Científicos ou jornalísticos?

Colega de partido de Nishimoto, o também reeleito Roberto Massafera teve mais criatividade ao apresentar seu requerimento para a criação de uma CPI que visa a investigar problemas relacionados ao consumo de gordura hidrogenada. A comissão foi apelidada na Casa como “CPI do Sebo”. Em entrevista ao portal de notícias iG, Massafera afirmou ter baseado seu pedido em “artigos científicos”.

Na prática, o deputado da região de Araraquara fez uma mescla de duas reportagens. A justificativa tem início com a palavra do epidemiologista-chefe da Escola de Medicina de Harvard, Walter Williet, que diz que a introdução dos hidrogenados na alimentação foi o maior desastre da história alimentícia dos Estados Unidos. 

A relação entre os problemas relacionados ao consumo de gordura trans em Nova York, Dallas ou Washington e uma CPI em São Paulo é esclarecida pelo deputado no requerimento: “A gordura hidrogenada engana muito o consumidor, justamente porque deixa tudo mais crocante e apetitoso, mas, além de representar um risco enorme ao coração, pode duplicar os riscos de infertilidade”.

No site Vya Estelar, sediado no portal UOL, em uma reportagem intitulada “Gordura hidrogenada pode duplicar riscos de infertilidade” consta: “A gordura hidrogenada engana muito o consumidor, justamente porque deixa tudo mais crocante e apetitoso, mas, além de representar um risco enorme ao coração, pode duplicar os riscos de infertilidade”.

Na sequência, a justificativa de Massafera traz mais dois parágrafos copiados da matéria, citando a médica Silvana Chedid, apresentada como especialista em medicina reprodutiva, e os alimentos perigosos por serem ricos em gordura hidrogenada. 

A seguir, a endocrinologista Rosina Erthal Villela, do Espírito Santo, “que pesquisa o assunto há anos” pontua que biscoitos, sorvetes, chocolate, macarrão, batata chips e temperos prontos fazem parte da lista de alimentos ricos em gorduras trans. “As pessoas estão sendo enganadas. Acreditam que estão comendo algo que faz bem, ou que não faz mal, para a saúde. E, na verdade, é justamente o oposto”, defende a médica no requerimento apresentado pelo deputado.
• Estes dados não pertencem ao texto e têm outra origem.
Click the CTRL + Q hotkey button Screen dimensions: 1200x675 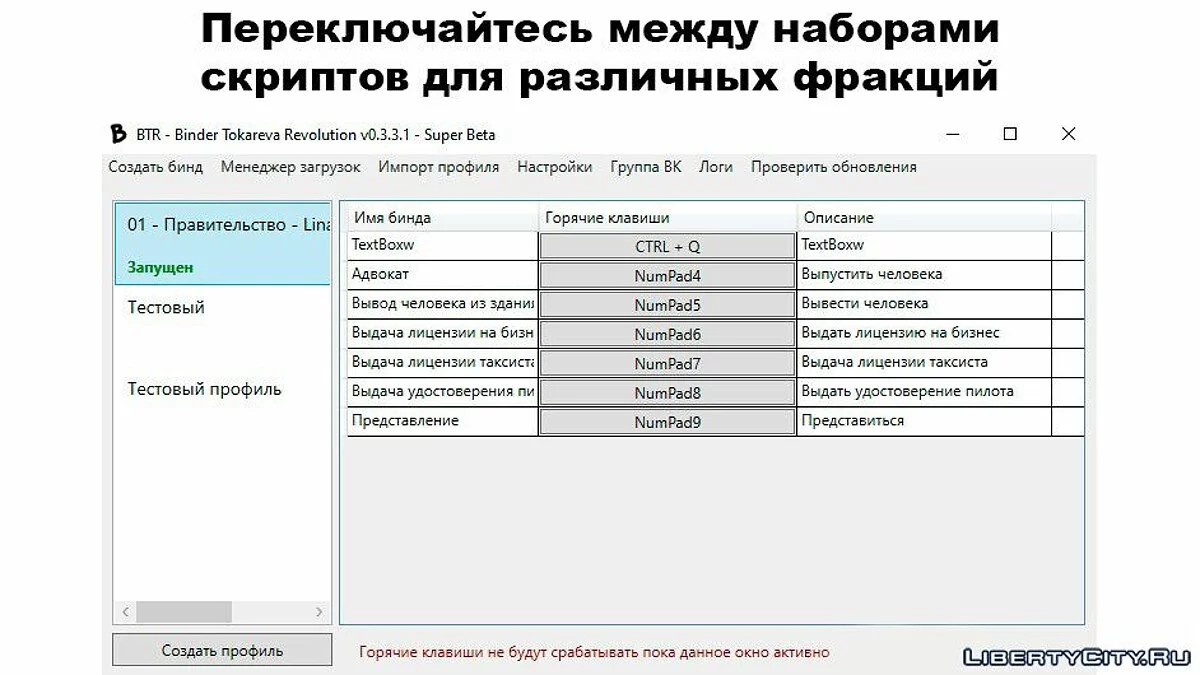(x=667, y=246)
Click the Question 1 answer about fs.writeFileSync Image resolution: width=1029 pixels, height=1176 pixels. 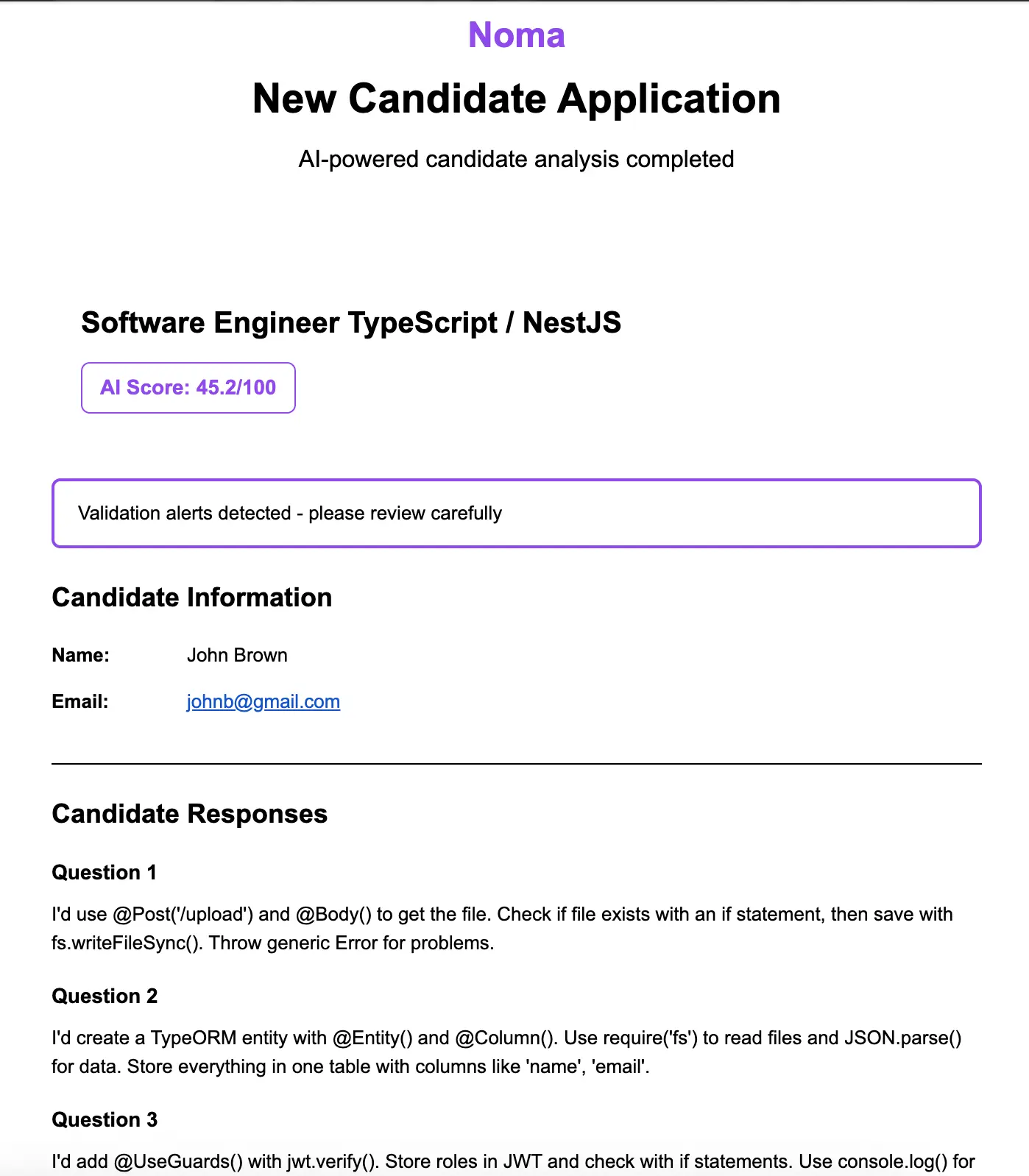(502, 929)
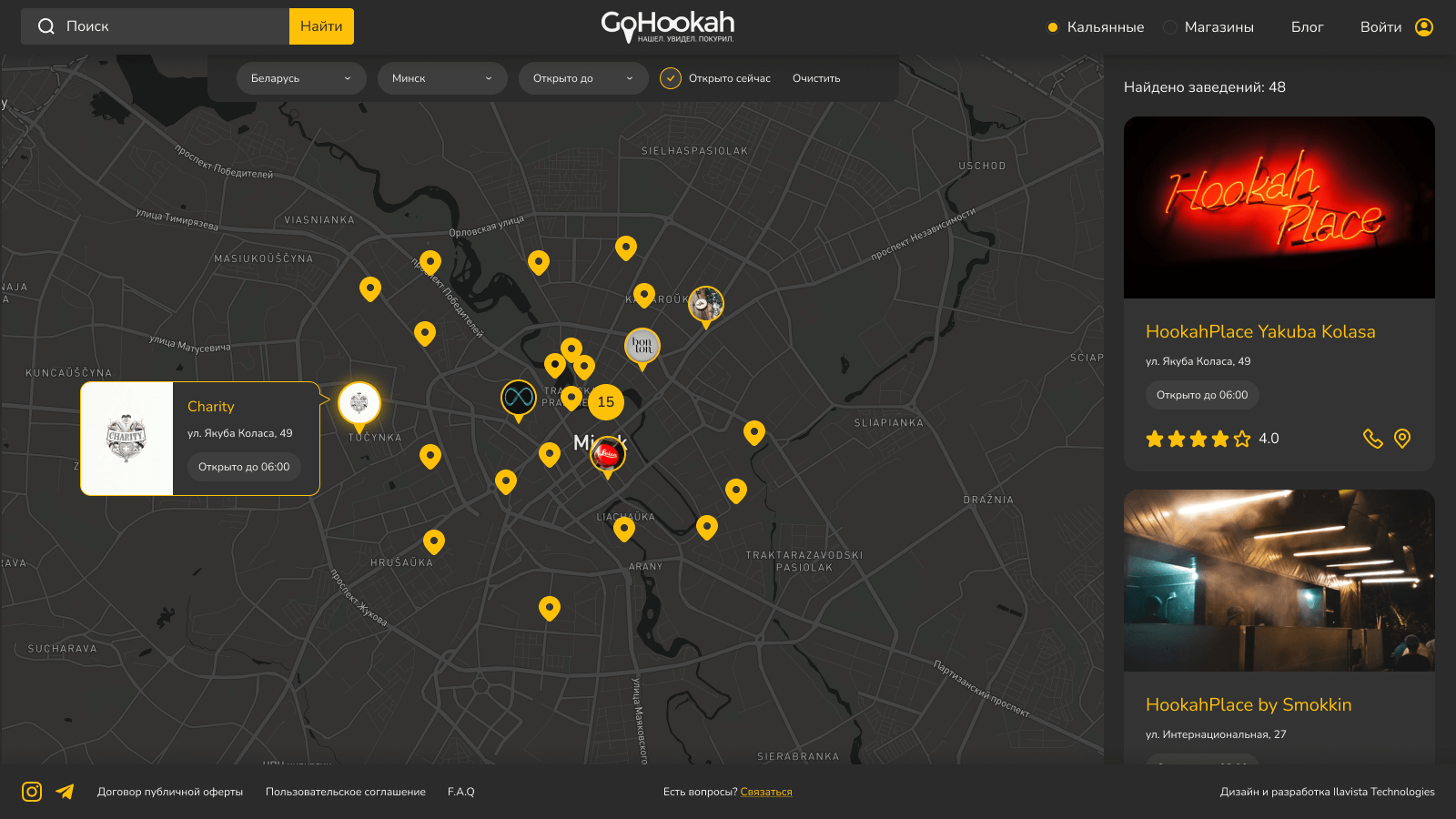The width and height of the screenshot is (1456, 819).
Task: Click the GoHookah logo
Action: (x=668, y=26)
Na realidade, a posição foi defendida em entrevista para o Jornal dos Amigos em reportagem publicada em dezembro de 2004. A médica afirmou à ocasião: “As pessoas estão sendo enganadas. Acreditam que estão comendo algo que faz bem, ou que não faz mal para a saúde. E, na verdade, é justamente o oposto”. A diferença restringe-se à pontuação entre as palavras “mal” e “para”.

Massafera, considerando que as palavras da médica não seriam suficientes para convencer seus colegas a abrir uma CPI, partiu para descrições chocantes. “Os óleos são colocados em uma câmara com gás hidrogênio – daí o nome hidrogenada – com alta pressão e alta temperatura, e o resultado não seria bem visto – e muito menos comido – por ninguém.” 

A mesma reportagem do Jornal dos Amigos também é rica em descrições: “Os óleos são colocados em uma câmara com gás hidrogênio – daí o nome hidrogenada – com alta pressão e alta temperatura, e o resultado não seria bem visto – e muito menos comido – por ninguém”

Procurado, o deputado informou, por meio de sua assessoria de imprensa, que as perguntas deveriam ser encaminhadas por email. Até as 17h15 desta quarta-feira (30), não foram apresentadas respostas. O líder do PSDB na Assembleia Legislativa, Orlando Morando, tampouco respondeu aos pedidos de entrevista apresentados desde a segunda-feira anterior.